蓮馬との恋をゴールさせるために神様が用意した大いなる試練なのだ。自分は今、蓮馬への気持ちが本当であるかどうかを試されているのである!
「蓮馬、ああ蓮馬…待っていて!今からあたしが貴方を助けに行くわ…!貴方の運命の恋人である、このあたしが!!」
『そうよ、行くのよ。邪魔なものは全て排除しなきゃ。狂った歴史はみんな正しく修正しなきゃ』
「今から行くわ…蓮馬、蓮馬、蓮馬ぁ!!」
頭の中に響くその声が、自分のものなのか別の誰かのものなのかはもはやわからなくなっていた。そのままの足で、真由は家を飛び出していく。走り出してしばらくして自分が裸足であることに気がついたが、気にする気にもならなかった。家で着るぼろぼろのジャージ姿であることも途中で思い出したし、携帯以外に何も持っていないことも思い出したが、足を止めようとは思えなかった。

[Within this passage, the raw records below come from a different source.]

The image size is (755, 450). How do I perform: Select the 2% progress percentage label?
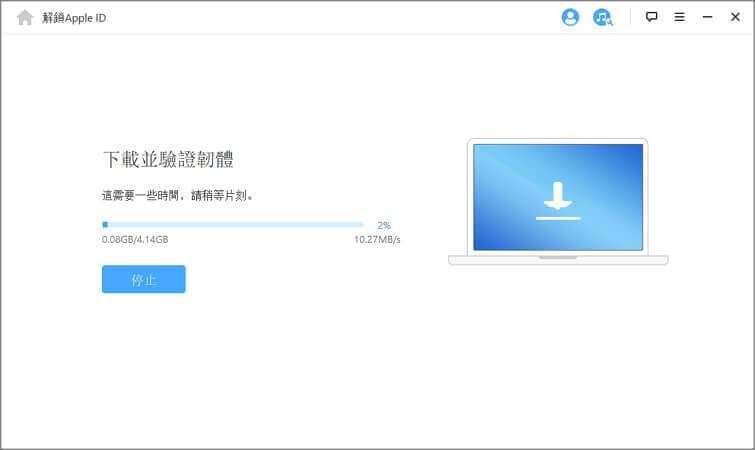coord(384,226)
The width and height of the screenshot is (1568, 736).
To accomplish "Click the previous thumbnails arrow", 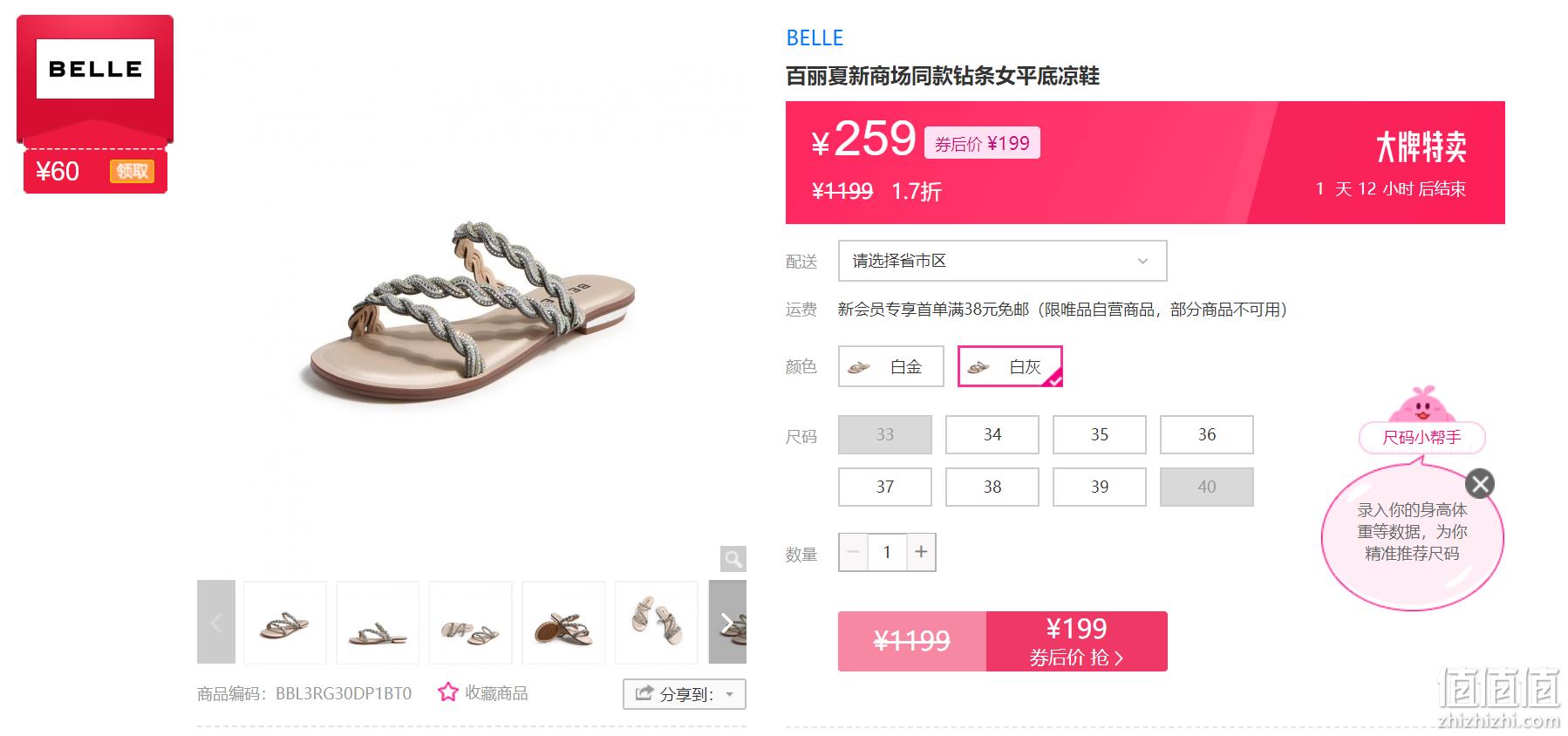I will [x=216, y=622].

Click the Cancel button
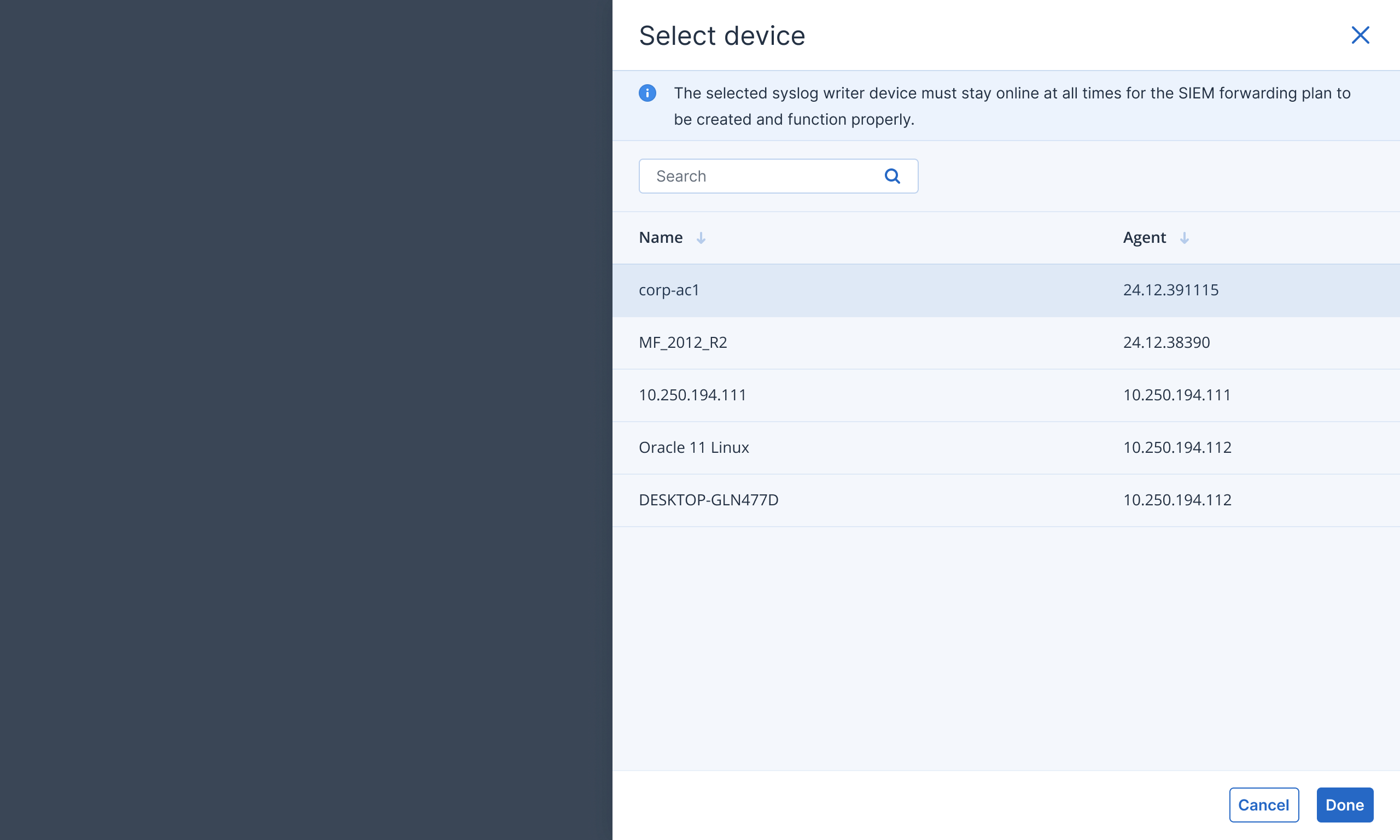1264,804
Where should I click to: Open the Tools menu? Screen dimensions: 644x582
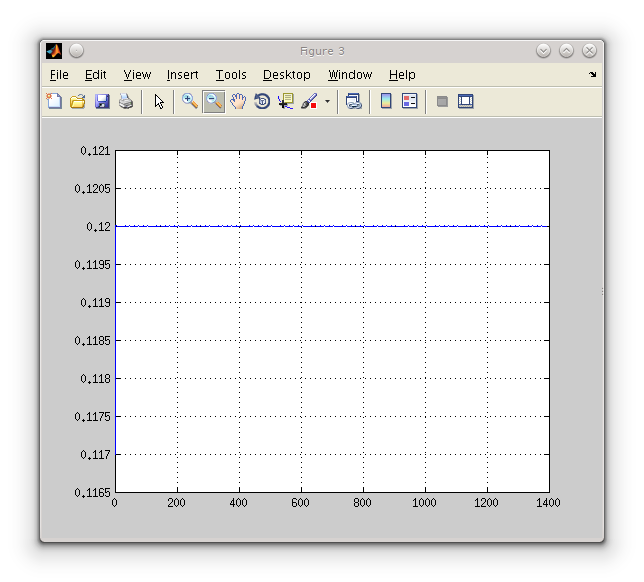(230, 75)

陸地は全て繋がっている。電車で数駅、大した距離でもなんでもない。
「こんなに速く走れたの初めてっ…これが愛の力なのね蓮馬っ…!!」
誰かが呼んでいる。叫んでいる。
駅前で蠢く人々を突飛ばし、蹴り飛ばし、改札を突破してどこまでもどこまでも前へ、前へ、前へ――!
そして。
「間もなく列車が参ります。白線の内側までお下がりください――」
その駅に、ホームドアは設置されていなかった。
線路に飛び込んだ次の瞬間、真由の肉付きのいい身体は紙のように吹き飛び――めきょり、と酷い音がした。
「あべっ…」
最期に真由が見たのは、千切れ飛ぶ自分の手足、真っ赤に崩れ落ちてすぐに闇に染まる視界。
激痛に絶叫するよりも先に――全ては閉ざされて、何も見えなくなっていったのである。